___ EXCERPTED RECORDS
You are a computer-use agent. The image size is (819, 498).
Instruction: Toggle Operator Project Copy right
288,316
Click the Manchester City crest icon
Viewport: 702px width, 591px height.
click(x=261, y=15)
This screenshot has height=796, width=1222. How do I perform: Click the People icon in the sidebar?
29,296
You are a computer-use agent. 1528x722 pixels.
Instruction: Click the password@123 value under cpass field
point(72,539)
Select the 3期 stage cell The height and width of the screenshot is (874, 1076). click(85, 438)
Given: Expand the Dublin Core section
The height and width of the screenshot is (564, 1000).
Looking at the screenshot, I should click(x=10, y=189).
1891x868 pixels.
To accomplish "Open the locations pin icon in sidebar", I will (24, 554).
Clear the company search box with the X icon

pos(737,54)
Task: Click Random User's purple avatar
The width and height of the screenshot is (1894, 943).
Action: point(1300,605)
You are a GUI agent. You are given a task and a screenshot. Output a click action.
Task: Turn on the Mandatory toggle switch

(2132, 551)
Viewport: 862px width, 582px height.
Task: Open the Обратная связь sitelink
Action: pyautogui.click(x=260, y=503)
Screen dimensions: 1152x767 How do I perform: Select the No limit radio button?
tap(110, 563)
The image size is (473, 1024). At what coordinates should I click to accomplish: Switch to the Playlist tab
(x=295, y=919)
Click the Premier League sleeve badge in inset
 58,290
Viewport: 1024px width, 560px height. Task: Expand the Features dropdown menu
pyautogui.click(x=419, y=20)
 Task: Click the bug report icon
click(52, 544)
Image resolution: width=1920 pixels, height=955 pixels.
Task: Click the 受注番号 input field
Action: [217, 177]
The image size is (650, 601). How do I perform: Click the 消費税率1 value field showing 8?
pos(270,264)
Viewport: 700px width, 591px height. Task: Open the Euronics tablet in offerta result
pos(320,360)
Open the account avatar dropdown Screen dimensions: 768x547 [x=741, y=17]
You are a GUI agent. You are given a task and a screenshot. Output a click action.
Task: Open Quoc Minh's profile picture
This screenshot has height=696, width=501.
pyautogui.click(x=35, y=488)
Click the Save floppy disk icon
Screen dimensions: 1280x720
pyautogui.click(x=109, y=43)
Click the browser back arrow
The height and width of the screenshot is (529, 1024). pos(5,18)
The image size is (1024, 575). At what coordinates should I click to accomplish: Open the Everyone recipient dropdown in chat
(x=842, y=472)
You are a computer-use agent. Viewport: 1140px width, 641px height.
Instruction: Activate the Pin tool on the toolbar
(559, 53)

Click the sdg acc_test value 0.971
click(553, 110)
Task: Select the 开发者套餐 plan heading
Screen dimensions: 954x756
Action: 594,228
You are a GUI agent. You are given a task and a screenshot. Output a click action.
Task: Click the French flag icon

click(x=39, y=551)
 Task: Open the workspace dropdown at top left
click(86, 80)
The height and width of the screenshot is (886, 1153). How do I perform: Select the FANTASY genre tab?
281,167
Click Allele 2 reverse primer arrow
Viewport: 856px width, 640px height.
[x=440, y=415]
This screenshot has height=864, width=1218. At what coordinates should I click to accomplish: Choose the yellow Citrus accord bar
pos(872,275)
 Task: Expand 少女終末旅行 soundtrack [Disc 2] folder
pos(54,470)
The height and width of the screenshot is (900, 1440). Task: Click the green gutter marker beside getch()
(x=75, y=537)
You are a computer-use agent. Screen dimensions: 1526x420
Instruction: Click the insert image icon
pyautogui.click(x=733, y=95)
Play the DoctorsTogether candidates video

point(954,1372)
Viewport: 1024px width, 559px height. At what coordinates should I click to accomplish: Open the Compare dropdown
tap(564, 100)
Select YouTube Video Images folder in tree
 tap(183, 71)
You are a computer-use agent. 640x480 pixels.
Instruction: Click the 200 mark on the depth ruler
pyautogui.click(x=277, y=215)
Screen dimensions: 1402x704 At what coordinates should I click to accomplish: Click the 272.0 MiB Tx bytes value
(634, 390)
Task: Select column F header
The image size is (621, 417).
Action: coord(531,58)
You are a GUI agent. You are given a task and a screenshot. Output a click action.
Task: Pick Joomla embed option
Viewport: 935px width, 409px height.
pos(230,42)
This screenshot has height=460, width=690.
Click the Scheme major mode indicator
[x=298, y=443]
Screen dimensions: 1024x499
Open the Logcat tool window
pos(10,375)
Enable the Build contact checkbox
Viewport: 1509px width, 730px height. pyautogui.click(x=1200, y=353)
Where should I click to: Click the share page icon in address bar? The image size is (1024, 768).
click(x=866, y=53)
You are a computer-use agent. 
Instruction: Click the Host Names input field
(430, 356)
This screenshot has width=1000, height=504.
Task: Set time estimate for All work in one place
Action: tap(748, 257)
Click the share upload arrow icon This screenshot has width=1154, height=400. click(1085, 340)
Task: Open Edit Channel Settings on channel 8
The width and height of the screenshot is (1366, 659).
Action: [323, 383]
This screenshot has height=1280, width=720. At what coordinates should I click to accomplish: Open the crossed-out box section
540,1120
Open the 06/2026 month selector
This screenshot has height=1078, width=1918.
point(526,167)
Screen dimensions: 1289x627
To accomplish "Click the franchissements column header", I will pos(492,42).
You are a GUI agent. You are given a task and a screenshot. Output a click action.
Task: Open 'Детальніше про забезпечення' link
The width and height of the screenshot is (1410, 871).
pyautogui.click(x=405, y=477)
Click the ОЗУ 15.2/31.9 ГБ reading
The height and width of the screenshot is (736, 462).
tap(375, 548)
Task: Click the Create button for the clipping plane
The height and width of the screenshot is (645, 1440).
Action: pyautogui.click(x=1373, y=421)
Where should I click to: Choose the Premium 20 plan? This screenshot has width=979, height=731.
______
TASK REQUIREMENTS:
After examining the listing, give only the count of lines holding the string "column".

EXPECTED OUTPUT:
2